## Task goal
Write the next part of the article below about inflation and income inequality, starting right after its final sentence.

## Passage for review
↓

Why Inflation right now could add fuel to income inequality

As countries across the globe – from China to the US – have been reporting record inflation numbers, it could be having greater consequences than we can think about.

There are four types of inflation that exist: creeping inflation (when prices rise 3% a year or less), walking inflation (when inflation is between 3-10% a year), galloping inflation (when inflation rises to 10% or more) and hyperinflation (when prices skyrocket more than 50% a month).

While creeping inflation is considered beneficial for the economy, walking inflation is considered to be destructive; galloping inflation is the one that wreaks havoc on the economy and hyperinflation is something that spells doom.

With both China and the US reporting over 5% inflation rate, it may be said that both the countries are in a destructive mode as on date. In such times, people start buying more than they need to avoid, anticipating higher prices. This increased buying pushes demand even higher to a level that suppliers cannot keep pace with. More worryingly, neither can wages keep up to it. As a result, goods and services start getting out of the reach for most people.

↑

## Provided information
↓

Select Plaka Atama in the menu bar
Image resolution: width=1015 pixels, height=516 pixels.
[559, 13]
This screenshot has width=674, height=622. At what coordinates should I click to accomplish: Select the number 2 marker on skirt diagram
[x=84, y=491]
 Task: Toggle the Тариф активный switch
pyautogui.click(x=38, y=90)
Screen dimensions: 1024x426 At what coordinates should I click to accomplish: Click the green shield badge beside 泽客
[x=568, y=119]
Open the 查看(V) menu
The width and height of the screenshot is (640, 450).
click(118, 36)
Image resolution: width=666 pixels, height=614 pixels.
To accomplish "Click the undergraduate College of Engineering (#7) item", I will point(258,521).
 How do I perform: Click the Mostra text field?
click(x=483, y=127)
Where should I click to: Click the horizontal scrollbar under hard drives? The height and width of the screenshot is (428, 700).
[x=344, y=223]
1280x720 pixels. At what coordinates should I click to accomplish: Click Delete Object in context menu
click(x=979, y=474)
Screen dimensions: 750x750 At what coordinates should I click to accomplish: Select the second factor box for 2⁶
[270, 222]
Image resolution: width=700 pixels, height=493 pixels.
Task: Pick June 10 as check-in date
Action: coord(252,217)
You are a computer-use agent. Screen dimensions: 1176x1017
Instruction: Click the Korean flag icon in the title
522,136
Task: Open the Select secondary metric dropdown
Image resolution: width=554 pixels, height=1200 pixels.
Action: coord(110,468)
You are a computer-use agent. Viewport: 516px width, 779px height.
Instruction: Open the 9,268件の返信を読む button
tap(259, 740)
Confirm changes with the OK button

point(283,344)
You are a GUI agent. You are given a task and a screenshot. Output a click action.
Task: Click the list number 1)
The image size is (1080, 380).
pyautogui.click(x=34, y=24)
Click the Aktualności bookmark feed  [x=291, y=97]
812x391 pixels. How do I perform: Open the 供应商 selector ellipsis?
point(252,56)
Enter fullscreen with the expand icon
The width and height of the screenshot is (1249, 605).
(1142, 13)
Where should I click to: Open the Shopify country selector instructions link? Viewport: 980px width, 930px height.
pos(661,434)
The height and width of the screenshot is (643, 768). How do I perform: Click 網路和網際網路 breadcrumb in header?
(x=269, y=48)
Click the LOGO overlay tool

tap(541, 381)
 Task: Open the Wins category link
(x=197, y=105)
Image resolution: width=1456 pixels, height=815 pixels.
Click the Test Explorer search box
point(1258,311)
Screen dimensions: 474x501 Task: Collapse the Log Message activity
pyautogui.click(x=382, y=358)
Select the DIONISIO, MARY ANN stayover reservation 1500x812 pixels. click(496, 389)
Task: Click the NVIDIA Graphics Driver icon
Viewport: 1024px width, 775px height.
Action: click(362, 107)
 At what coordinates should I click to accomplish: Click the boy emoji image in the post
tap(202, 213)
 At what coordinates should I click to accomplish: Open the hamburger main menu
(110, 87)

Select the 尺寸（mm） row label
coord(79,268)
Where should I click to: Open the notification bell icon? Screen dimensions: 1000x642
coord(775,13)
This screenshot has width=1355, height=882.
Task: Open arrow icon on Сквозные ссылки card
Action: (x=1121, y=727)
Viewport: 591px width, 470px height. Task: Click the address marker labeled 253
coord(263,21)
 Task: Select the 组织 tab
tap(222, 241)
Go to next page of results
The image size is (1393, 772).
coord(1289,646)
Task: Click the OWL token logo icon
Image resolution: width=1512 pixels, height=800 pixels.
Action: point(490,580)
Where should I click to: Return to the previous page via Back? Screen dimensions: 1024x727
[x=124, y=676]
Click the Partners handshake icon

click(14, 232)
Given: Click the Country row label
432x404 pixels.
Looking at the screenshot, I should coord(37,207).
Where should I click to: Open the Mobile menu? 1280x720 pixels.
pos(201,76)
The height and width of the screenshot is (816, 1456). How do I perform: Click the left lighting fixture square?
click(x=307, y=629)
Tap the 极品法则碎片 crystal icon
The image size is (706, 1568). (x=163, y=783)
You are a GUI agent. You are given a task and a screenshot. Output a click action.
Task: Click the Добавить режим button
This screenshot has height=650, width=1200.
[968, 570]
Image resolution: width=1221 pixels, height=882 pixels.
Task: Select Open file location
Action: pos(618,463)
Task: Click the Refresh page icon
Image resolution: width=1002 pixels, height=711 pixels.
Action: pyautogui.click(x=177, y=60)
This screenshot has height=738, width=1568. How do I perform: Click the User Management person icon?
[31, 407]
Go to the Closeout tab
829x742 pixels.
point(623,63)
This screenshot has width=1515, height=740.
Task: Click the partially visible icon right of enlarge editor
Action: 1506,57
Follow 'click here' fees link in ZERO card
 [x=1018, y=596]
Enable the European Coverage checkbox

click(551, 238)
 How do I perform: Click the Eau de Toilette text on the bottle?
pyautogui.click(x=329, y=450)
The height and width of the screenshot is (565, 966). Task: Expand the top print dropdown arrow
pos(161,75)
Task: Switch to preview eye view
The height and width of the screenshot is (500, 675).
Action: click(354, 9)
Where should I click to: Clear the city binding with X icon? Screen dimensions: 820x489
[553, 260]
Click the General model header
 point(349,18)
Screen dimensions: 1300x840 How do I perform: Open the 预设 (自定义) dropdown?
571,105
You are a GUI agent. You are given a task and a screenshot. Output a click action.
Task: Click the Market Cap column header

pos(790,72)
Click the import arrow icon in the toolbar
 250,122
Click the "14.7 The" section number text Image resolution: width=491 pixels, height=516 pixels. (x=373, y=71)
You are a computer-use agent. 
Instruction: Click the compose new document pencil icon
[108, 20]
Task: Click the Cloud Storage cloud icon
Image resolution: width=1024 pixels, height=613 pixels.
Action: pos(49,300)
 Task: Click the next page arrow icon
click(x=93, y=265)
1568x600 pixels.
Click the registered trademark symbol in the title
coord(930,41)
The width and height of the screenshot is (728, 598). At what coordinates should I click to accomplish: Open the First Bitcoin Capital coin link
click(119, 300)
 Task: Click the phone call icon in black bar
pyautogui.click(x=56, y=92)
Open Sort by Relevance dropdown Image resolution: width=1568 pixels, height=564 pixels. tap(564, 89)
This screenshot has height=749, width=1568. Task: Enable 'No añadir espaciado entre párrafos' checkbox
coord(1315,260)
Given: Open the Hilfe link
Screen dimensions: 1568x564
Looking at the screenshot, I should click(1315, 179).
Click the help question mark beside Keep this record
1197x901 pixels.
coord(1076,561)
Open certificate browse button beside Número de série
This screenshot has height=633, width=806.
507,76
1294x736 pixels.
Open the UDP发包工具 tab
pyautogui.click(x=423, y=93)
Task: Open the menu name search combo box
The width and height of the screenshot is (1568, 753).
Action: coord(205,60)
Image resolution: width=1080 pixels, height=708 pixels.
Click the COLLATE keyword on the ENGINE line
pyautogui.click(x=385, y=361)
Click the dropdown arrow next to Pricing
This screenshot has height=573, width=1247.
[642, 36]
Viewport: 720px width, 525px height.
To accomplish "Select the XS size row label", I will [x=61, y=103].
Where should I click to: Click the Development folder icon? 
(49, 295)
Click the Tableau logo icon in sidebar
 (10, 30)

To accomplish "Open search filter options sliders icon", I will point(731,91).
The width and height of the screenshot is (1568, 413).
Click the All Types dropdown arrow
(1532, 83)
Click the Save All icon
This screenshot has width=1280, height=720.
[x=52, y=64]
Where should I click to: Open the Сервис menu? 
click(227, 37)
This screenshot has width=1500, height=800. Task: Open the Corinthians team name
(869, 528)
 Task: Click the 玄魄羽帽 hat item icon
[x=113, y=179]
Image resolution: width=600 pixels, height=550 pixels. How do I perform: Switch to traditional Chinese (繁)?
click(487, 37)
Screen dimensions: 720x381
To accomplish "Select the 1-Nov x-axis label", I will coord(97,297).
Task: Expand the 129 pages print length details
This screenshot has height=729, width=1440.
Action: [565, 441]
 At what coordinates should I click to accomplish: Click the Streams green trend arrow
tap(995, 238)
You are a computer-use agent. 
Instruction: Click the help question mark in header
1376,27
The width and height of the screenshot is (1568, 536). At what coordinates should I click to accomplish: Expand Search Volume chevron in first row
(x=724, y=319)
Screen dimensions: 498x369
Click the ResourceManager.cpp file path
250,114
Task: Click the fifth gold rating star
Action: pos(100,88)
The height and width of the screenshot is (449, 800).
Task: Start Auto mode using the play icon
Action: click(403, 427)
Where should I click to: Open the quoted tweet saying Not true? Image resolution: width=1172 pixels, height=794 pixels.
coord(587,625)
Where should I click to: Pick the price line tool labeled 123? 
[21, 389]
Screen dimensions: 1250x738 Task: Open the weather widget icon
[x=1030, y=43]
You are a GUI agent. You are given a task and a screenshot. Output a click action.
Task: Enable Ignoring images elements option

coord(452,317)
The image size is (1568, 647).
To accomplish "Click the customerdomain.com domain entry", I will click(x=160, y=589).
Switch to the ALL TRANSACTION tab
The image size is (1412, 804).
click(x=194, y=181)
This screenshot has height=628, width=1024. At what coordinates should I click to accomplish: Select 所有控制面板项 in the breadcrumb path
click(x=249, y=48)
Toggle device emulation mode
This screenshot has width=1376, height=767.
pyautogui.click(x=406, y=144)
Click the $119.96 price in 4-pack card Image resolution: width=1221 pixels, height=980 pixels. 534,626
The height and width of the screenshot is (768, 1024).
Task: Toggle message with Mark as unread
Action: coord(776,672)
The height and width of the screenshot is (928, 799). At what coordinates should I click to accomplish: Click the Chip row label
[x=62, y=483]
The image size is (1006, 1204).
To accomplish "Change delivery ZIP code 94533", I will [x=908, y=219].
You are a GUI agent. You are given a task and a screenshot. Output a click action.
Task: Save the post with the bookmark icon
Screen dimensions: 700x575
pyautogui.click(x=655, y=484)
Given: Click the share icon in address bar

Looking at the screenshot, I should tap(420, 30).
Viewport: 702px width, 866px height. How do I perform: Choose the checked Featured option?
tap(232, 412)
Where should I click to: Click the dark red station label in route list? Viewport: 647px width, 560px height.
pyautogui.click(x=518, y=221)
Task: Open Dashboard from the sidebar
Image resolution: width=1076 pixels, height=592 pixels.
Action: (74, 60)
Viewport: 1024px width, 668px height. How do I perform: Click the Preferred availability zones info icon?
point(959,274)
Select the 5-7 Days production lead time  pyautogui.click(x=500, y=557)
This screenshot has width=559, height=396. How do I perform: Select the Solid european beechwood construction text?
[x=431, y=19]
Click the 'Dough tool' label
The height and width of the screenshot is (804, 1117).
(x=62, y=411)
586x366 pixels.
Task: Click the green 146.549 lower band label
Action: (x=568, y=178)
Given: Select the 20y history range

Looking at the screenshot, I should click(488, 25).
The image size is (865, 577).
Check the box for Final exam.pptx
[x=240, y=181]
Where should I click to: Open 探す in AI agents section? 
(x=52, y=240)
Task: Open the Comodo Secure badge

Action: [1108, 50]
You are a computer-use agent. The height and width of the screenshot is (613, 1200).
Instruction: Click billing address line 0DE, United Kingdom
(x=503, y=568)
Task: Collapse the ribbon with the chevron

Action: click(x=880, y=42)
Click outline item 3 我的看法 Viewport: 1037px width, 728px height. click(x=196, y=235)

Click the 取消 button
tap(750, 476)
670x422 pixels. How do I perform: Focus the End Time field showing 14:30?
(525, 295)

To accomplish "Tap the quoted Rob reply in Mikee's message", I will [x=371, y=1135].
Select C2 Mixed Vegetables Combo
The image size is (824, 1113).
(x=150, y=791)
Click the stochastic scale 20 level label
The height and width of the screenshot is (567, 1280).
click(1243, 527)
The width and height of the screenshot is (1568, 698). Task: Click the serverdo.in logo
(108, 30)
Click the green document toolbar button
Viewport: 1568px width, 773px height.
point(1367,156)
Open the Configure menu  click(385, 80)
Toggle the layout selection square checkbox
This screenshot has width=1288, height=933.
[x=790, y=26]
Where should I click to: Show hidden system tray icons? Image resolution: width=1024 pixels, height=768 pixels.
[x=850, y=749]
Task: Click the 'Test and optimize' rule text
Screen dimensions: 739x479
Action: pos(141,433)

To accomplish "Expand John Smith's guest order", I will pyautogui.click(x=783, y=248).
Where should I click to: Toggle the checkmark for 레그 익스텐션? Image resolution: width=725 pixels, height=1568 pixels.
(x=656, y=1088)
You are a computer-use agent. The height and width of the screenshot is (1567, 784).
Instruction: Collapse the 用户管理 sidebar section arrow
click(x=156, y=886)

↑

## Final answer
But this destructive price hike comes at a time when the world is just coming out of the pandemic. To put it simply, either the wages of the people are still truncated, or they have just been restored. And there is an endless shopping spree that people have embarked upon. In other words, with lesser money available, people are spending way too more than needed. This will definitely hit the households’ savings, and their response to the contingencies. Once that happens, the role of state increases manifold in social security and governments across the globe have to rework on their budgets.